Mabon: How an Ancient Holiday can Impact us Today

The Autumn Equinox is upon us, when the Sun crosses the celestial equator from North to South, day and night are equal in length, and the darker half of the year begins. This day has been celebrated throughout history by a plethora of different societies, peoples, and religions. Cultural traditions across the world observe equinoxes, solstices, and cross-quarter days. These days were important for agricultural purposes and therefore were important to a society’s survival. Some, we are familiar with. Our modern Christmas holiday, for example, is derived from Yule, traditionally held on the Winter Solstice. However, celebrations of the Autumn Equinox have lost popularity. The most common celebration of the Equinox in the modern Western World is the harvest festival of Mabon.

Humanity has celebrated harvests for millennia.

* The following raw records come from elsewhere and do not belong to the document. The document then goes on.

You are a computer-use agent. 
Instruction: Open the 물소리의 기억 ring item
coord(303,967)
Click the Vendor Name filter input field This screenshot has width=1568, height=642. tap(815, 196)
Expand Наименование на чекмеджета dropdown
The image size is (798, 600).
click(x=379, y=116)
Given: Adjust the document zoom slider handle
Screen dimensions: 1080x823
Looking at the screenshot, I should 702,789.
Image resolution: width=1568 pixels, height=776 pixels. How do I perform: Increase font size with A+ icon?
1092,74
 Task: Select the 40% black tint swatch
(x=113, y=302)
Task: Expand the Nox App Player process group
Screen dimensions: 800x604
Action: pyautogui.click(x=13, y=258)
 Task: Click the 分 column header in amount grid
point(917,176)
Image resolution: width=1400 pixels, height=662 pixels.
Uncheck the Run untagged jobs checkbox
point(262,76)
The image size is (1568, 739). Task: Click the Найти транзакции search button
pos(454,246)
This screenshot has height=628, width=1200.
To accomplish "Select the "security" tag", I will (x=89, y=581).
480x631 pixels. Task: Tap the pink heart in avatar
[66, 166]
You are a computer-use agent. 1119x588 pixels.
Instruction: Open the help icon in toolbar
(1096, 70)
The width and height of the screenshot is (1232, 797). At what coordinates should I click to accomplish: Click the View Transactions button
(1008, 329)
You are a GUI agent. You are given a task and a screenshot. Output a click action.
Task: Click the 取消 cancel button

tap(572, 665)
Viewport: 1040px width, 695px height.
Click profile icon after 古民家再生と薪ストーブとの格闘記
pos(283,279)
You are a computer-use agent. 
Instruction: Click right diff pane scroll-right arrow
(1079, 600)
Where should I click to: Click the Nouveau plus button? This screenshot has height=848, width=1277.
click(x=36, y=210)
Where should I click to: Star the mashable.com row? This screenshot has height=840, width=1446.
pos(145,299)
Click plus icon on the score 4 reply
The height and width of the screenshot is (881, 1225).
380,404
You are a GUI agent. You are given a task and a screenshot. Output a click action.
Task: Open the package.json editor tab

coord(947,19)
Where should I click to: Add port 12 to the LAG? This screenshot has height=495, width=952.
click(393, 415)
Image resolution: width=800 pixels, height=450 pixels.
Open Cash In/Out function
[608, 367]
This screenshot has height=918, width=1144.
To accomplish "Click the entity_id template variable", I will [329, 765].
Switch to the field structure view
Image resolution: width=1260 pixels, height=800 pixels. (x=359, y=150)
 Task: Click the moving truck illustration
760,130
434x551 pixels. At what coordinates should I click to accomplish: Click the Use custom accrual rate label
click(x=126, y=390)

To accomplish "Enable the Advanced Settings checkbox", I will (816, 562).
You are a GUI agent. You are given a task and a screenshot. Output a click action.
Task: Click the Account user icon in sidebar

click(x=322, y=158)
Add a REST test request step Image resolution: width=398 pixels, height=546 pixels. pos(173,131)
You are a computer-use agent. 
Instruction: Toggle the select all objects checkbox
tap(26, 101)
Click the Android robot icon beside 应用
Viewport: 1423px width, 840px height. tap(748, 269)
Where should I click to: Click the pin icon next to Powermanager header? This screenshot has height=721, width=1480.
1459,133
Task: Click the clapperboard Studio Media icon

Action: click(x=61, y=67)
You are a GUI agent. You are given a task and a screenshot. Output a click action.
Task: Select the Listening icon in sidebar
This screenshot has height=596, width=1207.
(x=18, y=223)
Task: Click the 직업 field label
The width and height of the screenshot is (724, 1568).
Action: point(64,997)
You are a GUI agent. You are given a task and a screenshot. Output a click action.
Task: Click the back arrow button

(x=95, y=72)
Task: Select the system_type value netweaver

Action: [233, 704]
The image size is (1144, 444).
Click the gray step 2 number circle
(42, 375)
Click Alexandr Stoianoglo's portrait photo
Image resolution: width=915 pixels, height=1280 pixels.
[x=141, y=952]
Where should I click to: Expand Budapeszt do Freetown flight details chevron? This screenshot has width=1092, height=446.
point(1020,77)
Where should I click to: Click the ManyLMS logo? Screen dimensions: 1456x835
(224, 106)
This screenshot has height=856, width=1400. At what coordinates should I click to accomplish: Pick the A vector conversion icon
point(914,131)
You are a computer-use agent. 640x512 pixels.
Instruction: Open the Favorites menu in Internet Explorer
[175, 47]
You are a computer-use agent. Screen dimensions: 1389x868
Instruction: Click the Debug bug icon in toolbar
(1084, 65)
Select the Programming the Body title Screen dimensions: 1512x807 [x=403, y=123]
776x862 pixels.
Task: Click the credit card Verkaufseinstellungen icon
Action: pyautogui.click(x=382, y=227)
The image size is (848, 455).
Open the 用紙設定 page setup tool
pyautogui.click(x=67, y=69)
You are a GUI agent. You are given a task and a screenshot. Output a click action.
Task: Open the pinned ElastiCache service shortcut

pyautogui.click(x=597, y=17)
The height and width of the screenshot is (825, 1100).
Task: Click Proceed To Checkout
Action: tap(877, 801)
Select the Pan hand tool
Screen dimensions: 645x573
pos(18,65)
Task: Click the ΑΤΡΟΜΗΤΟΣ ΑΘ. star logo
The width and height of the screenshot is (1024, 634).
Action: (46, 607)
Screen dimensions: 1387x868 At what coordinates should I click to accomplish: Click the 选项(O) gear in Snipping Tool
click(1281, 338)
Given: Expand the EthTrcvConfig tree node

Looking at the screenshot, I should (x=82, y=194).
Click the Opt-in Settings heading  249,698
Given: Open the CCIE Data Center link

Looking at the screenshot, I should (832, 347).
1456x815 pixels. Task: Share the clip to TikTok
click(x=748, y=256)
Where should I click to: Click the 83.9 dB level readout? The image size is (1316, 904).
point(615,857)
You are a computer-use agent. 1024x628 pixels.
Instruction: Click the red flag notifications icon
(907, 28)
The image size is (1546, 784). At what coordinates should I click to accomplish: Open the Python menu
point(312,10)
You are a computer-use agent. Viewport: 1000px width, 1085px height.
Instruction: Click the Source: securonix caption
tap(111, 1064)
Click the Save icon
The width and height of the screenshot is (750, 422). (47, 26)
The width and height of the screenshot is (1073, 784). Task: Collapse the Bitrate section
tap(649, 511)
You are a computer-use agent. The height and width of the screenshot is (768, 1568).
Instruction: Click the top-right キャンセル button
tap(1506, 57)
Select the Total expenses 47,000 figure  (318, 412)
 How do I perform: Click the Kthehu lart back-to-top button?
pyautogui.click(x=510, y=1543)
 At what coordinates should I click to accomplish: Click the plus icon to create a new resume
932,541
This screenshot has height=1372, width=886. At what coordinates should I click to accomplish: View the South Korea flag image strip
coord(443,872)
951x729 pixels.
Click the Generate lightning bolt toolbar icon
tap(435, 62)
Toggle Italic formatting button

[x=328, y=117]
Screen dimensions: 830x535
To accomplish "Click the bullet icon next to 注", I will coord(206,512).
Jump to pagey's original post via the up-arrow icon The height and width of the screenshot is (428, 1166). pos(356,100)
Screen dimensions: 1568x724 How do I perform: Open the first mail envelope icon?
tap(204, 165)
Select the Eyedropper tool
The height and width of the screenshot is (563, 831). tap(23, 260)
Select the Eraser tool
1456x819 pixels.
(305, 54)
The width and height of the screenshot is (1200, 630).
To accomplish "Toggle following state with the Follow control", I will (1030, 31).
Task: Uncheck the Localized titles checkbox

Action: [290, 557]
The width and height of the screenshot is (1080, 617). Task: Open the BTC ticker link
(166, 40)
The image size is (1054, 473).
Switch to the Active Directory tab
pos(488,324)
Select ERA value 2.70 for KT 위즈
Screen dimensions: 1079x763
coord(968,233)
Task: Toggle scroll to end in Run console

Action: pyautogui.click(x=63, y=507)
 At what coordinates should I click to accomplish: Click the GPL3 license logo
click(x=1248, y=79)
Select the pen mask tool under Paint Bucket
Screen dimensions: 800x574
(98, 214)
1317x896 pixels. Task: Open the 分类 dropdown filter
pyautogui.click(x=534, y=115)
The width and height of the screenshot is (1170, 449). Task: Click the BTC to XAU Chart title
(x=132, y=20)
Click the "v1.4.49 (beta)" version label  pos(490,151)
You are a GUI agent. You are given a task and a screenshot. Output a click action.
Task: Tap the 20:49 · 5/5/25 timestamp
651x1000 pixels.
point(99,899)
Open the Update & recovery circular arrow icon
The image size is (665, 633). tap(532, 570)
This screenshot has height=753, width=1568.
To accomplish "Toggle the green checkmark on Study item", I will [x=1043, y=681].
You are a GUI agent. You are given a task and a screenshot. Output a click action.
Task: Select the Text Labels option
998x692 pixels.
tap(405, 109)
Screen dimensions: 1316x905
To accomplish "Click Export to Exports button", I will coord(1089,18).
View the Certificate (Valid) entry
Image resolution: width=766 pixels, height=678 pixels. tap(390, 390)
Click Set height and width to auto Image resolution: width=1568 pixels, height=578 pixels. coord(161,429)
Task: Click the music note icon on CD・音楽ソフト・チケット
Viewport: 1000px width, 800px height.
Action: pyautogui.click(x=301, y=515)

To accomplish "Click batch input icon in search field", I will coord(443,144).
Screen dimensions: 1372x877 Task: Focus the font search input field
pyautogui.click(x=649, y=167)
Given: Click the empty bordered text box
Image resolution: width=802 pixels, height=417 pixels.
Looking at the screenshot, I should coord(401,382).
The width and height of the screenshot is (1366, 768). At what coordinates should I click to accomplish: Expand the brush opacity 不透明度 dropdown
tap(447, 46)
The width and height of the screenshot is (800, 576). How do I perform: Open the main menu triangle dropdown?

Oschophoria was a festival held in Ancient Greece to celebrate the harvesting of grapes for wine. China’s Mid-Autumn festival honoring family unity falls on the night of the Harvest Moon. Oktoberfest started in the 1700s, is a time of great feasting and merriment.

Mabon originated in the Welsh countryside, dedicated to a sun god of the same name. Today, it’s been adopted by neopagans all over the world. In fact, you’ve probably participated in Mabon without even realizing it! There’s evidence suggesting that the American holiday of Thanksgiving was inspired by Mabon, since the original Thanksgiving was held on October 3rd. A proclamation by Abraham Lincoln in 1863, then another by FDR in 1939, changed when we hold Thanksgiving. The British holiday of Michaelmas is also directly born from Mabon.

As mentioned, modern-day Mabon festivals are usually held by pagans, but the holiday is no longer tied to any specific religious beliefs. Rather, celebrations of Mabon focus on the themes of many harvest festivals:
gratitude, generosity, community, and, of course, lots of food.

There are many traditions and activities associated with Mabon that everyone can enjoy. It’s a day to spend time in nature—the autumnal season is a beautiful and spiritually uplifting time to be outside. Changes in the air signify nature’s approach to a wintery slumber. Mabon is also a time of preparation, when people would fortify their hearts, minds, and homes for the colder times of winter ahead. The most notable way to celebrate Mabon is with food. A feast brings people together to enjoy the changing of the season. As with most harvest festivals, these feasts could be quite extravagant. If you wish to celebrate, have a homecooked meal with your friends or family—from a responsible 6 feet, of course! The sharing of food is an act of love and a demonstration of community, something we all sorely need during social distancing. If you don’t feel comfortable sharing a meal with others right now, consider donating to or volunteering at a food drive. By incorporating these activities into your day, you can make this time of year a time to eagerly anticipate.

Regardless of whether you celebrate Mabon this year, reflect on the fruits of your labor. Take time to be grateful for your blessings, and consider how you might extend those blessings to others. Reach out to the people in our life, finding ways to safely socialize with them, and build your community. In whatever way possible, it’s important to stay connected with each other. Our bonds with one another help to bear difficulties life may throw at us, and they are needed now more than ever.

With this year’s nebulous and stressful challenges, we all could benefit from remembering Mabon. Whether or not we choose to celebrate the festival, its core purpose may resonate deeply with many of us. We feel unprepared and isolated, which is exactly why we need to reach out to each other for support. We can climb this mountain together. Stay safe, and have a happy Mabon.